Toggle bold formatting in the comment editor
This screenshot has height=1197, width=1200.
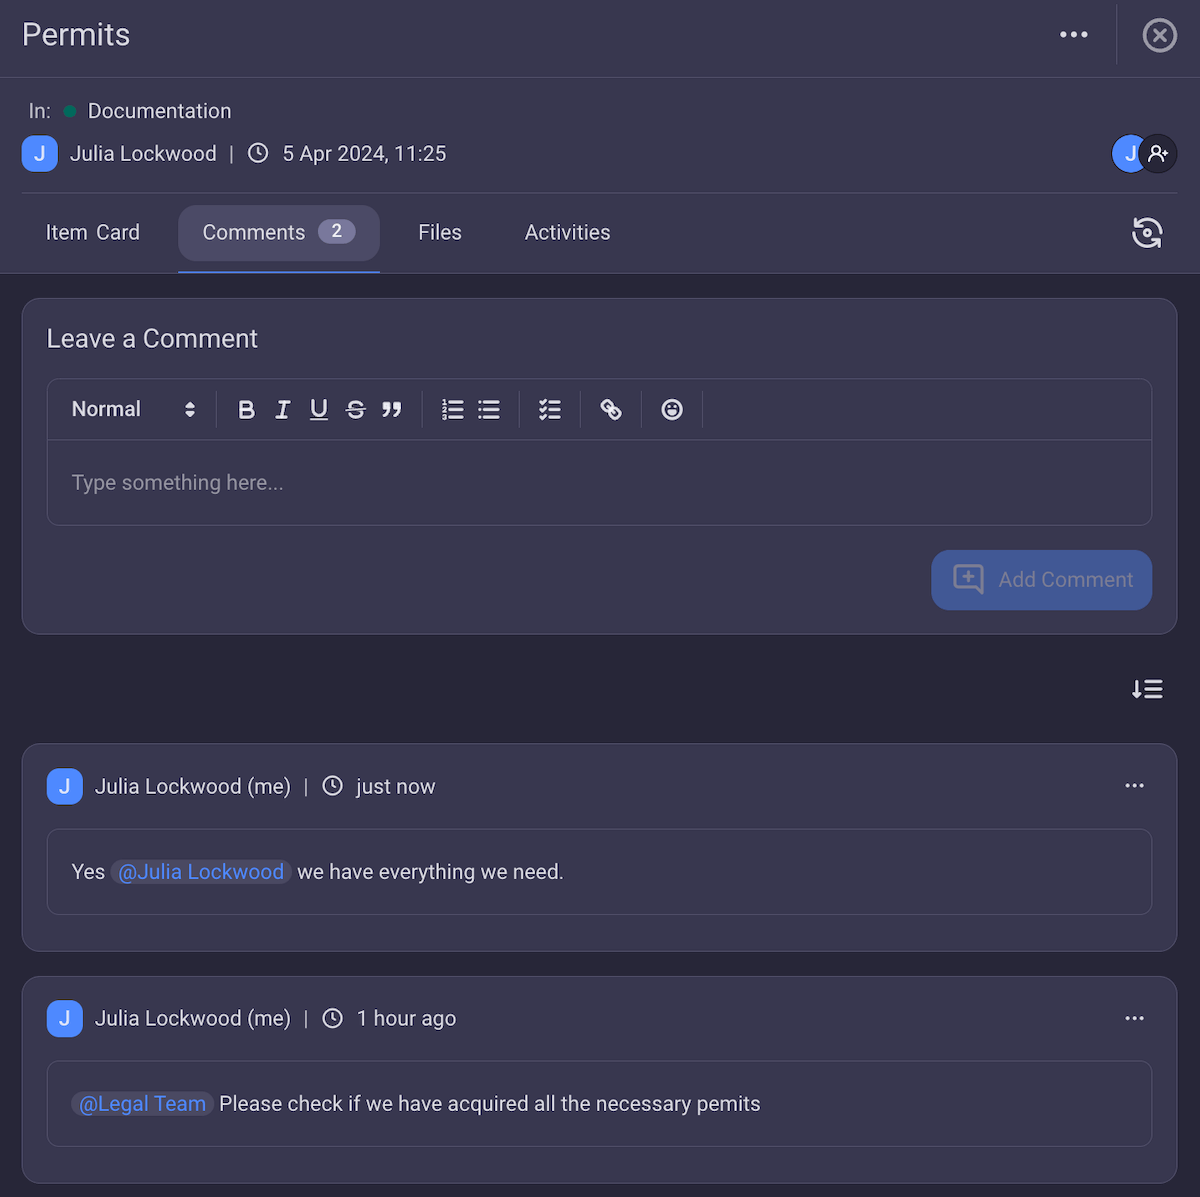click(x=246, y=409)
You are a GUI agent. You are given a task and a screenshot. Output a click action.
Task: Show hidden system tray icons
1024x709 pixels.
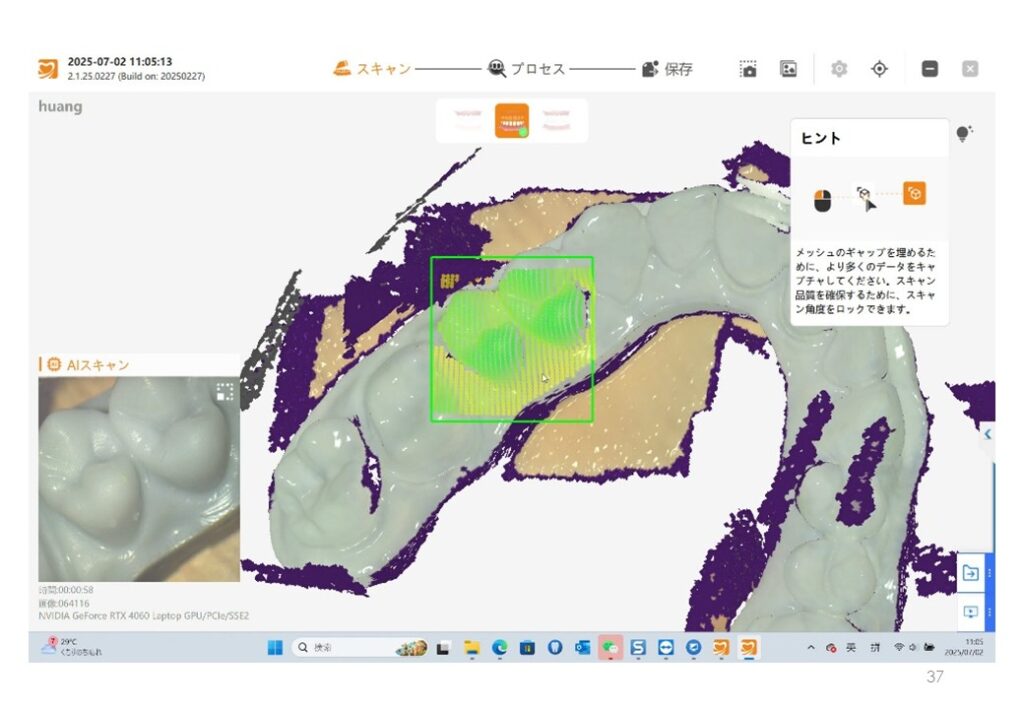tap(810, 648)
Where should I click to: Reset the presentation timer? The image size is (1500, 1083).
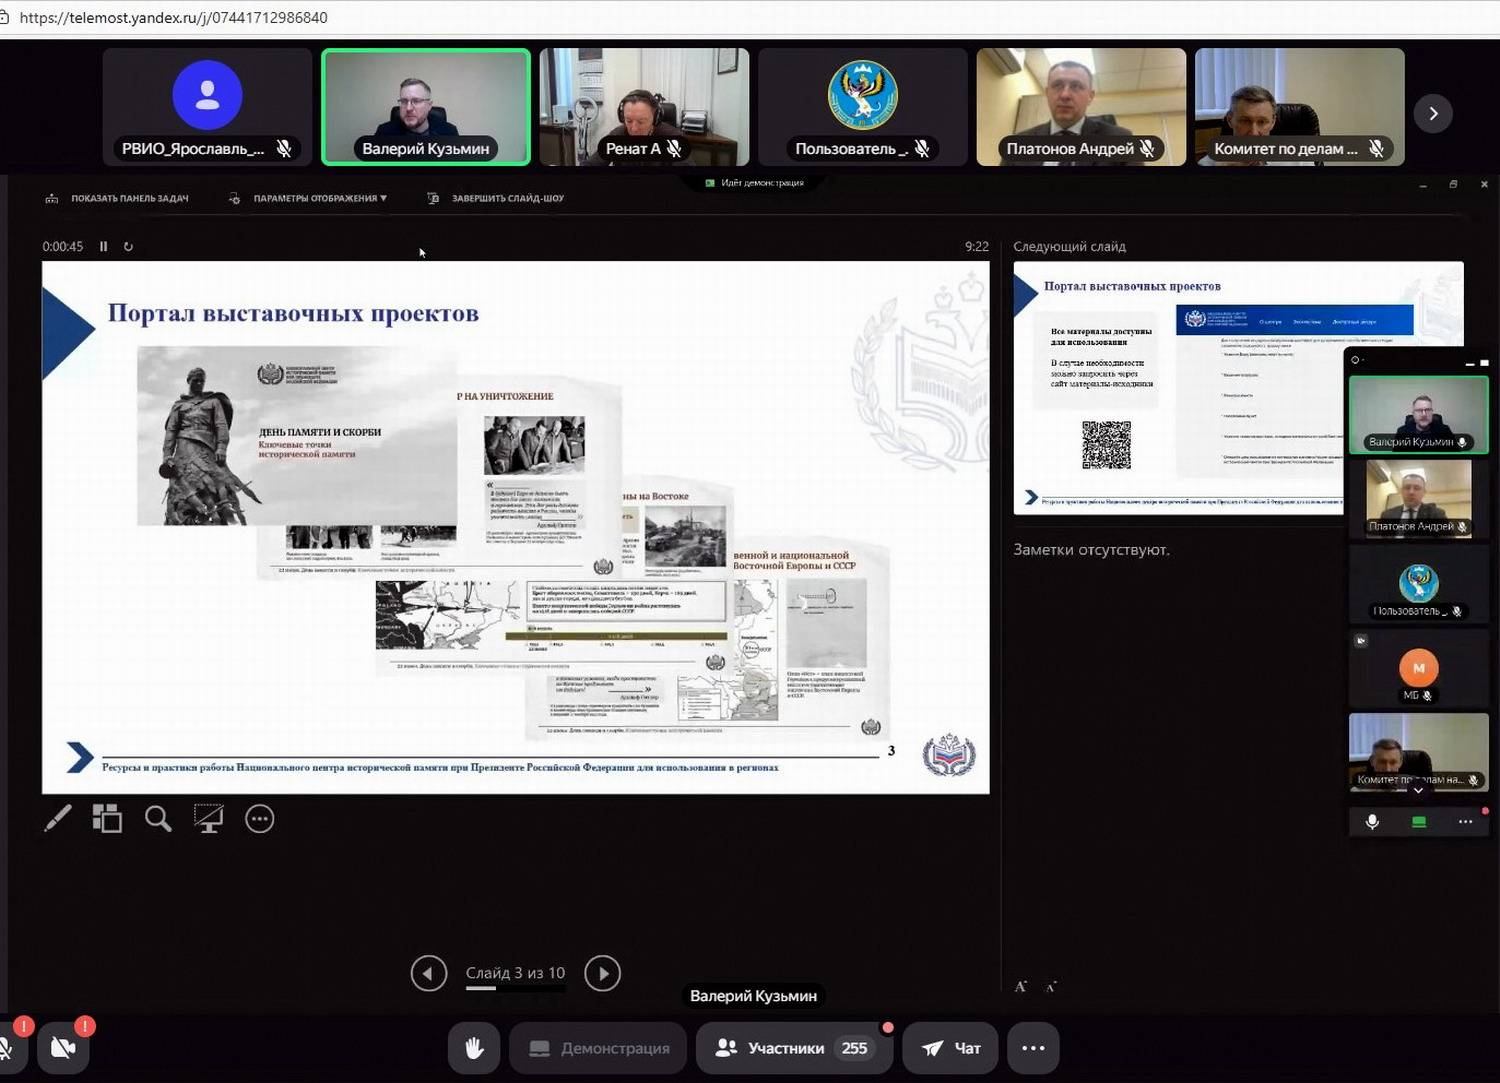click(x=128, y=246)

■ ■ ■

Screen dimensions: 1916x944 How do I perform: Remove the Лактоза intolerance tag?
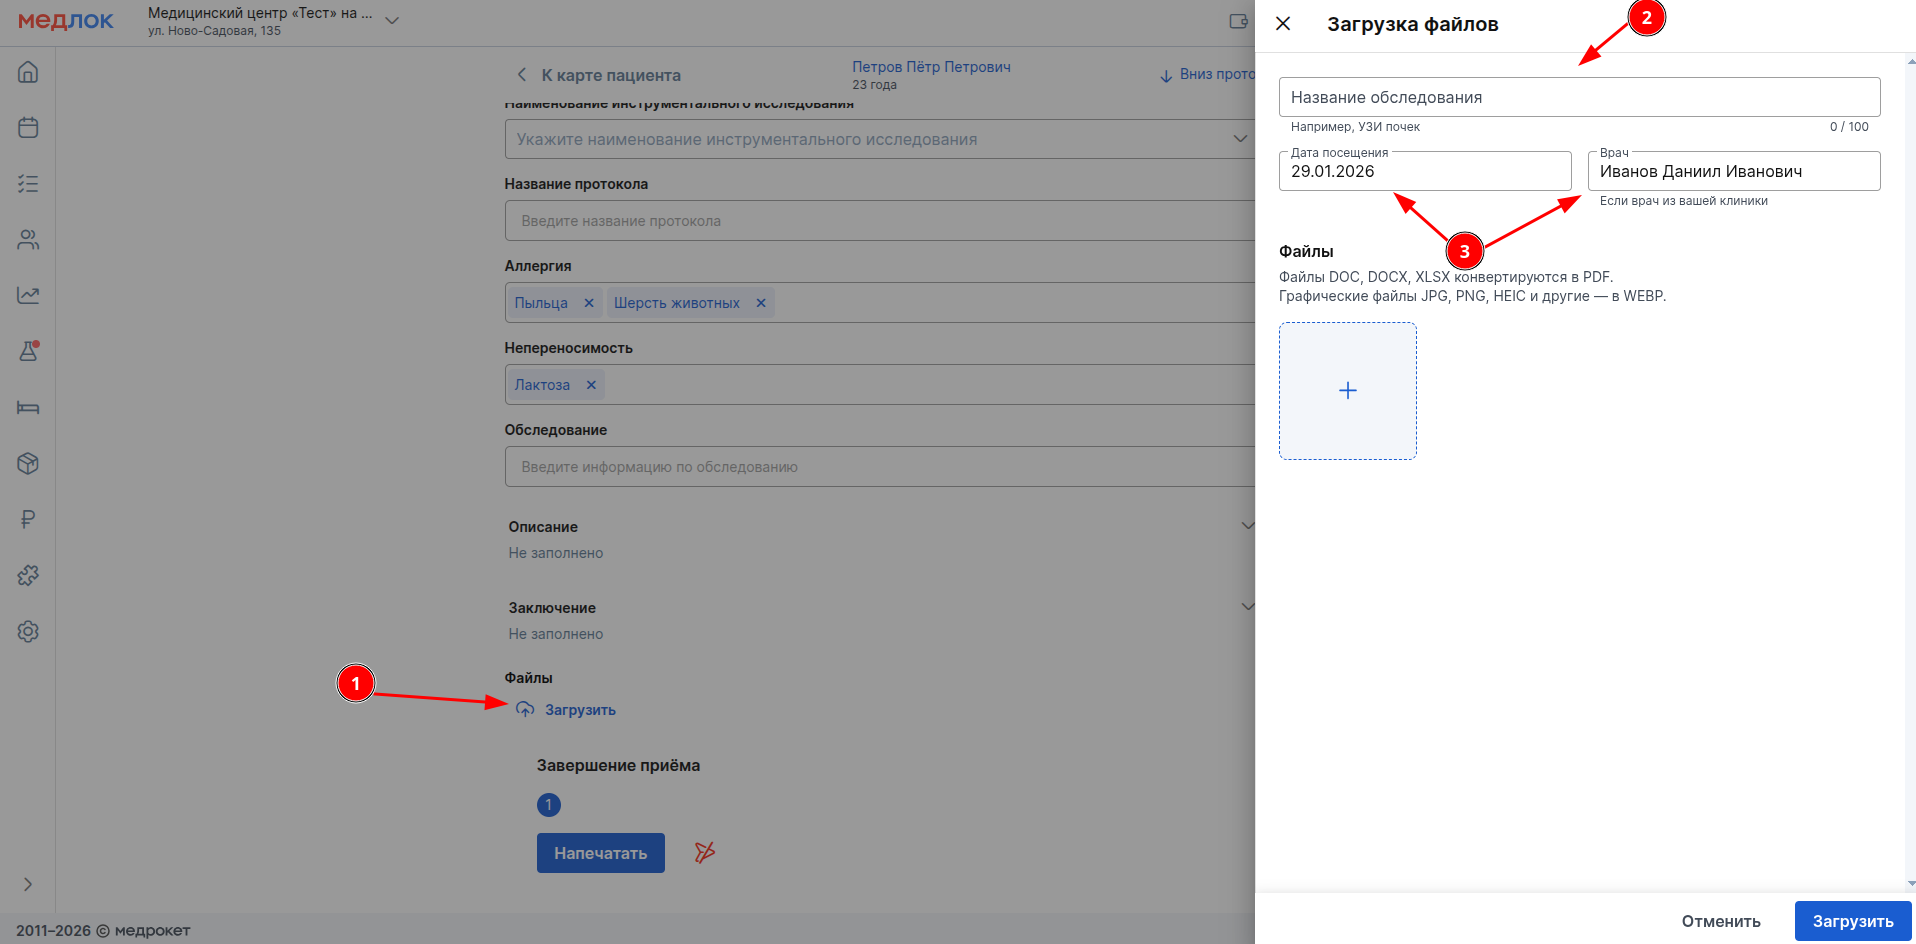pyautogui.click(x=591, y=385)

■ ■ ■

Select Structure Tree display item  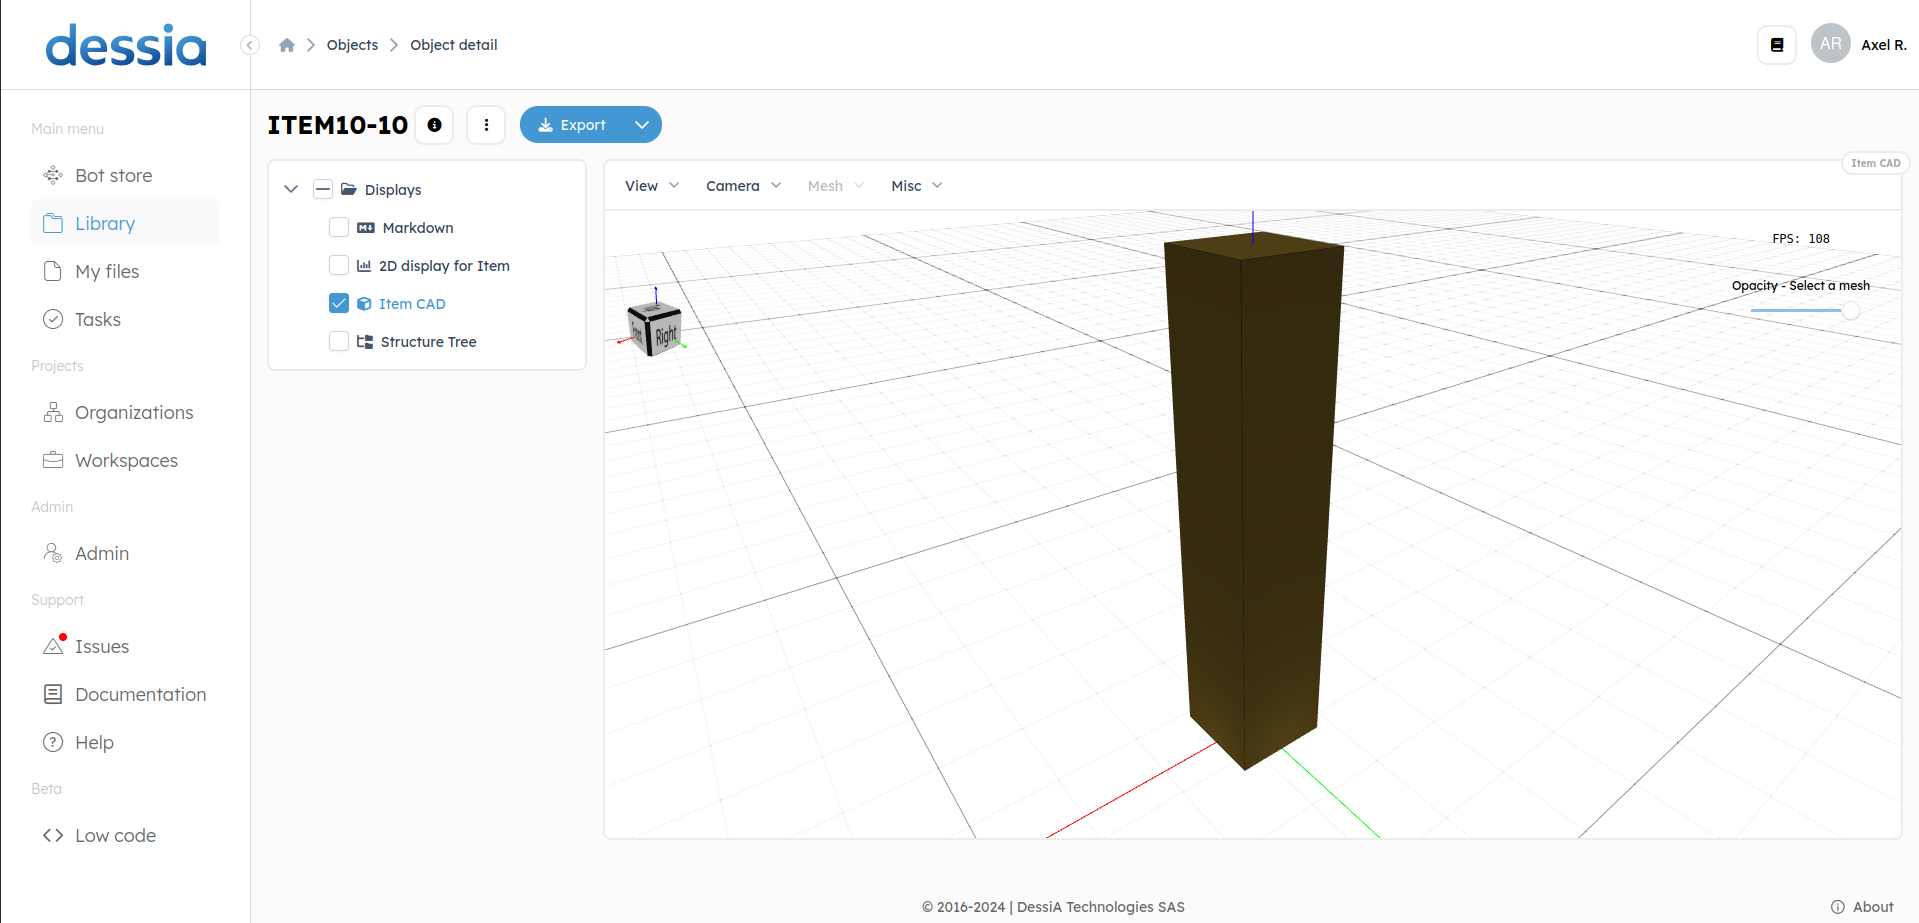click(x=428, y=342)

■ ■ ■

Retype the data between the lines containing "Toggle bold formatting in the comment editor" and "click(x=128, y=246)", inclusive, leaving out the pictures.

Solution for this problem
Toggle bold formatting in the comment editor
This screenshot has height=1197, width=1200.
click(x=246, y=409)
You are a GUI agent. You are given a task and a screenshot. Output a click action.
Task: Show hidden system tray icons
1024x709 pixels.
tap(810, 648)
Where should I click to: Reset the presentation timer? The image size is (1500, 1083).
click(x=128, y=246)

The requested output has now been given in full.